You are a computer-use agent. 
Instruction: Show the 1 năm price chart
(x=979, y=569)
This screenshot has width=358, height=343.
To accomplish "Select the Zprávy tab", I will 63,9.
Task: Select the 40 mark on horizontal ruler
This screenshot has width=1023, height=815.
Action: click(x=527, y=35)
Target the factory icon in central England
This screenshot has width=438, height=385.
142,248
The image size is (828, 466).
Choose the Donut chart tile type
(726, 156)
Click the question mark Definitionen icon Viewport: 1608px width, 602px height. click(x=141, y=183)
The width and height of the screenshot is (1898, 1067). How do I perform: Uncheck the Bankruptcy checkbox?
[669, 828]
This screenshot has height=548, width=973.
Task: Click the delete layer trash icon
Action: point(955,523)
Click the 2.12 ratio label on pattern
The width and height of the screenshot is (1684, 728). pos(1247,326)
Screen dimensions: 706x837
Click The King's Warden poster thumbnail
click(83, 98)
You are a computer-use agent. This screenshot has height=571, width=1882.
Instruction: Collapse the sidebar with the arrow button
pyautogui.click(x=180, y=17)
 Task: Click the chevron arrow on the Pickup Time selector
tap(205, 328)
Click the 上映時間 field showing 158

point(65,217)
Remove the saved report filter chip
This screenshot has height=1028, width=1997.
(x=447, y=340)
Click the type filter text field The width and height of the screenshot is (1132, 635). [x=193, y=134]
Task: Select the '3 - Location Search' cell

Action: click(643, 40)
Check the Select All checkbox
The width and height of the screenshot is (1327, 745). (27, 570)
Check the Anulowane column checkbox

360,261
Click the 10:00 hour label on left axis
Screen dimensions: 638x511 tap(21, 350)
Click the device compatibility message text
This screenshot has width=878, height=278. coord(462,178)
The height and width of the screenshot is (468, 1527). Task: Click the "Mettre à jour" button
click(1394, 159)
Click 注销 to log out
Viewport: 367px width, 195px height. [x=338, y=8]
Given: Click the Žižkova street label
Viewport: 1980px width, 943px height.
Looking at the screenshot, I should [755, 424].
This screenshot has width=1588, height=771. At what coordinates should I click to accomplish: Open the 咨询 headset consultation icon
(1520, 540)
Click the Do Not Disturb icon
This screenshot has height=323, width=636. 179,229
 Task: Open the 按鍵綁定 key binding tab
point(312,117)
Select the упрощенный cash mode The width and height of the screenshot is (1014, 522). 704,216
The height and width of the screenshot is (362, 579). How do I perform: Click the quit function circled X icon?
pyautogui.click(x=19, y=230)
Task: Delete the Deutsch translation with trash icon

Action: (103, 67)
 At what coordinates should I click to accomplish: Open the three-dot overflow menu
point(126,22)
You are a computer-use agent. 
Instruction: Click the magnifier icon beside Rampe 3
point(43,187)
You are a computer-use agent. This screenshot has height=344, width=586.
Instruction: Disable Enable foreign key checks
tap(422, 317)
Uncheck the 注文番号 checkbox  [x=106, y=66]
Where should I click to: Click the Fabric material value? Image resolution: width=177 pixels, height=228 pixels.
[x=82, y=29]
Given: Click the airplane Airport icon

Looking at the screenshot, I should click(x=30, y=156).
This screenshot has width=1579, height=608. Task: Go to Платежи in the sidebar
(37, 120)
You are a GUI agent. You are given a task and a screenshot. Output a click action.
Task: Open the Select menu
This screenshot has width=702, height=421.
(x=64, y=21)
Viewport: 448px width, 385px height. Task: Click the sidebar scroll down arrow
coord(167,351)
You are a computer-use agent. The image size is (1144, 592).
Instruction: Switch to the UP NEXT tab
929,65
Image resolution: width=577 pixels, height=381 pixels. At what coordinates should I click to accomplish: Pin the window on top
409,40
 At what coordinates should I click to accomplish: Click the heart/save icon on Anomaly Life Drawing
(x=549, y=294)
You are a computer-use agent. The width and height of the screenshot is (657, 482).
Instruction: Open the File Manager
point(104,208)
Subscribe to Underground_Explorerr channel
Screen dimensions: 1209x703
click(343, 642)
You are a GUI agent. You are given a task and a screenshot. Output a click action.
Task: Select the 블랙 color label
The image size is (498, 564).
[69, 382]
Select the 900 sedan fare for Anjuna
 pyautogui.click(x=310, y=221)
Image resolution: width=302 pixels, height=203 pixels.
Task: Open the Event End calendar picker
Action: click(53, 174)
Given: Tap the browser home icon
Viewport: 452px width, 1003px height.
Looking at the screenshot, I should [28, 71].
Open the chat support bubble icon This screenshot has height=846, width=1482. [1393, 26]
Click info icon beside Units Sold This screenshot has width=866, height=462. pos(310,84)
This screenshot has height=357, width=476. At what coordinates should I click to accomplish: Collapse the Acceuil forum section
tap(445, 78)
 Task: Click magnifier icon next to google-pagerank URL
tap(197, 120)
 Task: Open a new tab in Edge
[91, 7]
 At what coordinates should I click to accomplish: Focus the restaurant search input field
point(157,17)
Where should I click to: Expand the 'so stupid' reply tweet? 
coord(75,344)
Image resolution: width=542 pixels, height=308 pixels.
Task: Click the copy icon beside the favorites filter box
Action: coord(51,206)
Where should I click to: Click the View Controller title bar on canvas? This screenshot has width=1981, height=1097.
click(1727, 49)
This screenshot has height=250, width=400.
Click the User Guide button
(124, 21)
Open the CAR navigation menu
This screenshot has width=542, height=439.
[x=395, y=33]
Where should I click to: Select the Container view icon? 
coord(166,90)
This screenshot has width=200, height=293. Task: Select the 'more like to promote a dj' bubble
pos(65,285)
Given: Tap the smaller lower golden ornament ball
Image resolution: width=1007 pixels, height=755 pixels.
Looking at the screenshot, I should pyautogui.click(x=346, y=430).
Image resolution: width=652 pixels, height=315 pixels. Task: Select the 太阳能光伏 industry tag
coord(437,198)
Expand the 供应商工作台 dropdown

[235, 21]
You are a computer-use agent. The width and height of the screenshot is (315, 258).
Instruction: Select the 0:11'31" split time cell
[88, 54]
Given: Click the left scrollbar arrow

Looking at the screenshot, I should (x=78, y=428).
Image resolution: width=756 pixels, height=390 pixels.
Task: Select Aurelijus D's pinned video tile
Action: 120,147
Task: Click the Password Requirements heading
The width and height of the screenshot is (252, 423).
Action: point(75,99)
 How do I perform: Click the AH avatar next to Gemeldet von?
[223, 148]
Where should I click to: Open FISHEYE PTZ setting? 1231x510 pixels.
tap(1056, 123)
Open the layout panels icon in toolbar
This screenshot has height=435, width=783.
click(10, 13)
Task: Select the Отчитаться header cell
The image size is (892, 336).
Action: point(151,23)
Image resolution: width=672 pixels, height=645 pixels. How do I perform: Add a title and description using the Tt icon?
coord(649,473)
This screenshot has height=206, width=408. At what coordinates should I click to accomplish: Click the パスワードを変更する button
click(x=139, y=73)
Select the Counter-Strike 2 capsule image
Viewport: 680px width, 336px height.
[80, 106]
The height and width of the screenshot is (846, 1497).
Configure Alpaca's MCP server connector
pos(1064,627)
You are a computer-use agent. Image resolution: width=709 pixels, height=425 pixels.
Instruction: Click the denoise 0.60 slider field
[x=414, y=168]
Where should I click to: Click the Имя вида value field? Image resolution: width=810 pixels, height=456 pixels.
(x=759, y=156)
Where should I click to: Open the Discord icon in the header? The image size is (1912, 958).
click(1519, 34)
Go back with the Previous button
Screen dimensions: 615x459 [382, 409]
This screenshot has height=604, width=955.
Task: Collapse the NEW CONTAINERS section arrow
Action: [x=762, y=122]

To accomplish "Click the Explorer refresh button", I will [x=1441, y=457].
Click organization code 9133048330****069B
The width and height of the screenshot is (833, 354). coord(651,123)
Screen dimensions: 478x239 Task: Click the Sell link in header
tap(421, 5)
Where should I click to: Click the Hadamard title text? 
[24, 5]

[Stated exercise] Copy the listing above word for word, from start to finish.

[Answer to the exercise]
You are a computer-use agent. 
Instruction: Show the 1 năm price chart
(x=979, y=569)
This screenshot has width=358, height=343.
To accomplish "Select the Zprávy tab", I will 63,9.
Task: Select the 40 mark on horizontal ruler
This screenshot has width=1023, height=815.
Action: click(x=527, y=35)
Target the factory icon in central England
This screenshot has width=438, height=385.
142,248
The image size is (828, 466).
Choose the Donut chart tile type
(726, 156)
Click the question mark Definitionen icon Viewport: 1608px width, 602px height. click(x=141, y=183)
The width and height of the screenshot is (1898, 1067). How do I perform: Uncheck the Bankruptcy checkbox?
[669, 828]
This screenshot has height=548, width=973.
Task: Click the delete layer trash icon
Action: point(955,523)
Click the 2.12 ratio label on pattern
The width and height of the screenshot is (1684, 728). pos(1247,326)
Screen dimensions: 706x837
Click The King's Warden poster thumbnail
click(83, 98)
You are a computer-use agent. This screenshot has height=571, width=1882.
Instruction: Collapse the sidebar with the arrow button
pyautogui.click(x=180, y=17)
 Task: Click the chevron arrow on the Pickup Time selector
tap(205, 328)
Click the 上映時間 field showing 158

point(65,217)
Remove the saved report filter chip
This screenshot has height=1028, width=1997.
(x=447, y=340)
Click the type filter text field The width and height of the screenshot is (1132, 635). [x=193, y=134]
Task: Select the '3 - Location Search' cell

Action: click(643, 40)
Check the Select All checkbox
The width and height of the screenshot is (1327, 745). (27, 570)
Check the Anulowane column checkbox

360,261
Click the 10:00 hour label on left axis
Screen dimensions: 638x511 tap(21, 350)
Click the device compatibility message text
This screenshot has width=878, height=278. coord(462,178)
The height and width of the screenshot is (468, 1527). Task: Click the "Mettre à jour" button
click(1394, 159)
Click 注销 to log out
Viewport: 367px width, 195px height. [x=338, y=8]
Given: Click the Žižkova street label
Viewport: 1980px width, 943px height.
Looking at the screenshot, I should [755, 424].
This screenshot has width=1588, height=771. At what coordinates should I click to accomplish: Open the 咨询 headset consultation icon
(1520, 540)
Click the Do Not Disturb icon
This screenshot has height=323, width=636. 179,229
 Task: Open the 按鍵綁定 key binding tab
point(312,117)
Select the упрощенный cash mode The width and height of the screenshot is (1014, 522). 704,216
The height and width of the screenshot is (362, 579). How do I perform: Click the quit function circled X icon?
pyautogui.click(x=19, y=230)
Task: Delete the Deutsch translation with trash icon

Action: (103, 67)
 At what coordinates should I click to accomplish: Open the three-dot overflow menu
point(126,22)
You are a computer-use agent. 
Instruction: Click the magnifier icon beside Rampe 3
point(43,187)
You are a computer-use agent. This screenshot has height=344, width=586.
Instruction: Disable Enable foreign key checks
tap(422, 317)
Uncheck the 注文番号 checkbox  [x=106, y=66]
Where should I click to: Click the Fabric material value? Image resolution: width=177 pixels, height=228 pixels.
[x=82, y=29]
Given: Click the airplane Airport icon

Looking at the screenshot, I should click(x=30, y=156).
This screenshot has width=1579, height=608. Task: Go to Платежи in the sidebar
(37, 120)
You are a GUI agent. You are given a task and a screenshot. Output a click action.
Task: Open the Select menu
This screenshot has width=702, height=421.
(x=64, y=21)
Viewport: 448px width, 385px height. Task: Click the sidebar scroll down arrow
coord(167,351)
You are a computer-use agent. The image size is (1144, 592).
Instruction: Switch to the UP NEXT tab
929,65
Image resolution: width=577 pixels, height=381 pixels. At what coordinates should I click to accomplish: Pin the window on top
409,40
 At what coordinates should I click to accomplish: Click the heart/save icon on Anomaly Life Drawing
(x=549, y=294)
You are a computer-use agent. The width and height of the screenshot is (657, 482).
Instruction: Open the File Manager
point(104,208)
Subscribe to Underground_Explorerr channel
Screen dimensions: 1209x703
click(343, 642)
You are a GUI agent. You are given a task and a screenshot. Output a click action.
Task: Select the 블랙 color label
The image size is (498, 564).
[69, 382]
Select the 900 sedan fare for Anjuna
 pyautogui.click(x=310, y=221)
Image resolution: width=302 pixels, height=203 pixels.
Task: Open the Event End calendar picker
Action: click(53, 174)
Given: Tap the browser home icon
Viewport: 452px width, 1003px height.
Looking at the screenshot, I should [28, 71].
Open the chat support bubble icon This screenshot has height=846, width=1482. [1393, 26]
Click info icon beside Units Sold This screenshot has width=866, height=462. pos(310,84)
This screenshot has height=357, width=476. At what coordinates should I click to accomplish: Collapse the Acceuil forum section
tap(445, 78)
 Task: Click magnifier icon next to google-pagerank URL
tap(197, 120)
 Task: Open a new tab in Edge
[91, 7]
 At what coordinates should I click to accomplish: Focus the restaurant search input field
point(157,17)
Where should I click to: Expand the 'so stupid' reply tweet? 
coord(75,344)
Image resolution: width=542 pixels, height=308 pixels.
Task: Click the copy icon beside the favorites filter box
Action: coord(51,206)
Where should I click to: Click the View Controller title bar on canvas? This screenshot has width=1981, height=1097.
click(1727, 49)
This screenshot has height=250, width=400.
Click the User Guide button
(124, 21)
Open the CAR navigation menu
This screenshot has width=542, height=439.
[x=395, y=33]
Where should I click to: Select the Container view icon? 
coord(166,90)
This screenshot has width=200, height=293. Task: Select the 'more like to promote a dj' bubble
pos(65,285)
Given: Tap the smaller lower golden ornament ball
Image resolution: width=1007 pixels, height=755 pixels.
Looking at the screenshot, I should pyautogui.click(x=346, y=430).
Image resolution: width=652 pixels, height=315 pixels. Task: Select the 太阳能光伏 industry tag
coord(437,198)
Expand the 供应商工作台 dropdown

[235, 21]
You are a computer-use agent. The width and height of the screenshot is (315, 258).
Instruction: Select the 0:11'31" split time cell
[88, 54]
Given: Click the left scrollbar arrow

Looking at the screenshot, I should (x=78, y=428).
Image resolution: width=756 pixels, height=390 pixels.
Task: Select Aurelijus D's pinned video tile
Action: 120,147
Task: Click the Password Requirements heading
The width and height of the screenshot is (252, 423).
Action: point(75,99)
 How do I perform: Click the AH avatar next to Gemeldet von?
[223, 148]
Where should I click to: Open FISHEYE PTZ setting? 1231x510 pixels.
tap(1056, 123)
Open the layout panels icon in toolbar
This screenshot has height=435, width=783.
click(10, 13)
Task: Select the Отчитаться header cell
The image size is (892, 336).
Action: point(151,23)
Image resolution: width=672 pixels, height=645 pixels. How do I perform: Add a title and description using the Tt icon?
coord(649,473)
This screenshot has height=206, width=408. At what coordinates should I click to accomplish: Click the パスワードを変更する button
click(x=139, y=73)
Select the Counter-Strike 2 capsule image
Viewport: 680px width, 336px height.
[80, 106]
The height and width of the screenshot is (846, 1497).
Configure Alpaca's MCP server connector
pos(1064,627)
You are a computer-use agent. Image resolution: width=709 pixels, height=425 pixels.
Instruction: Click the denoise 0.60 slider field
[x=414, y=168]
Where should I click to: Click the Имя вида value field? Image resolution: width=810 pixels, height=456 pixels.
(x=759, y=156)
Where should I click to: Open the Discord icon in the header? The image size is (1912, 958).
click(1519, 34)
Go back with the Previous button
Screen dimensions: 615x459 [382, 409]
This screenshot has height=604, width=955.
Task: Collapse the NEW CONTAINERS section arrow
Action: [x=762, y=122]

To accomplish "Click the Explorer refresh button", I will [x=1441, y=457].
Click organization code 9133048330****069B
The width and height of the screenshot is (833, 354). coord(651,123)
Screen dimensions: 478x239 Task: Click the Sell link in header
tap(421, 5)
Where should I click to: Click the Hadamard title text? 
[24, 5]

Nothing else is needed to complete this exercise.